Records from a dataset
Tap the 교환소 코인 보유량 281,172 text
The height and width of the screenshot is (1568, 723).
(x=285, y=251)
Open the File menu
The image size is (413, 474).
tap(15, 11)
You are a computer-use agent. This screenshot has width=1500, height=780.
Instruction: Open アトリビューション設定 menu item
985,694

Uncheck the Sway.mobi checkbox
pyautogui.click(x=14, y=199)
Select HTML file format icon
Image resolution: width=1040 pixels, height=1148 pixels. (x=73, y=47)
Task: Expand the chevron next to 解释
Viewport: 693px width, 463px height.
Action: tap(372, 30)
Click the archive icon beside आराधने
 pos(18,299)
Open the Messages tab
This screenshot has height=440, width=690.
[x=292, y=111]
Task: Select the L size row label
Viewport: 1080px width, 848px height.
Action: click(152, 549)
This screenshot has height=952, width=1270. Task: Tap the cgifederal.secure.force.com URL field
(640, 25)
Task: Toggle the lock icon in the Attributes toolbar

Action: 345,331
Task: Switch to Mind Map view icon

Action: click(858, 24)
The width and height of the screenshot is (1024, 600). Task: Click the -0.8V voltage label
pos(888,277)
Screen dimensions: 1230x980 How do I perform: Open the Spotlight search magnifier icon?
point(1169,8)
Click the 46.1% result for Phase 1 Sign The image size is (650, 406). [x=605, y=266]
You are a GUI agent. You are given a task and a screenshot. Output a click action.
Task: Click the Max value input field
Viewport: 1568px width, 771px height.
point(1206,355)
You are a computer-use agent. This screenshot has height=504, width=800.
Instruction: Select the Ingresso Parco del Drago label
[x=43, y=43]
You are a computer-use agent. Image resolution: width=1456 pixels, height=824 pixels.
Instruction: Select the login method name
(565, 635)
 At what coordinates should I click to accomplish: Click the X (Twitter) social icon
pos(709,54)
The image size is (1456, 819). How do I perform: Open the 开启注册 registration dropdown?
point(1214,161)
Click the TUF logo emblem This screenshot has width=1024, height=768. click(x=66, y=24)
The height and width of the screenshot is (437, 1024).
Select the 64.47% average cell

### Given request
Return every line of the data above with no changes.

### Result
Tap the 교환소 코인 보유량 281,172 text
The height and width of the screenshot is (1568, 723).
(x=285, y=251)
Open the File menu
The image size is (413, 474).
tap(15, 11)
You are a computer-use agent. This screenshot has width=1500, height=780.
Instruction: Open アトリビューション設定 menu item
985,694

Uncheck the Sway.mobi checkbox
pyautogui.click(x=14, y=199)
Select HTML file format icon
Image resolution: width=1040 pixels, height=1148 pixels. (x=73, y=47)
Task: Expand the chevron next to 解释
Viewport: 693px width, 463px height.
Action: tap(372, 30)
Click the archive icon beside आराधने
 pos(18,299)
Open the Messages tab
This screenshot has height=440, width=690.
[x=292, y=111]
Task: Select the L size row label
Viewport: 1080px width, 848px height.
Action: click(152, 549)
This screenshot has height=952, width=1270. Task: Tap the cgifederal.secure.force.com URL field
(640, 25)
Task: Toggle the lock icon in the Attributes toolbar

Action: 345,331
Task: Switch to Mind Map view icon

Action: click(858, 24)
The width and height of the screenshot is (1024, 600). Task: Click the -0.8V voltage label
pos(888,277)
Screen dimensions: 1230x980 How do I perform: Open the Spotlight search magnifier icon?
point(1169,8)
Click the 46.1% result for Phase 1 Sign The image size is (650, 406). [x=605, y=266]
You are a GUI agent. You are given a task and a screenshot. Output a click action.
Task: Click the Max value input field
Viewport: 1568px width, 771px height.
point(1206,355)
You are a computer-use agent. This screenshot has height=504, width=800.
Instruction: Select the Ingresso Parco del Drago label
[x=43, y=43]
You are a computer-use agent. Image resolution: width=1456 pixels, height=824 pixels.
Instruction: Select the login method name
(565, 635)
 At what coordinates should I click to accomplish: Click the X (Twitter) social icon
pos(709,54)
The image size is (1456, 819). How do I perform: Open the 开启注册 registration dropdown?
point(1214,161)
Click the TUF logo emblem This screenshot has width=1024, height=768. click(x=66, y=24)
The height and width of the screenshot is (437, 1024).
Select the 64.47% average cell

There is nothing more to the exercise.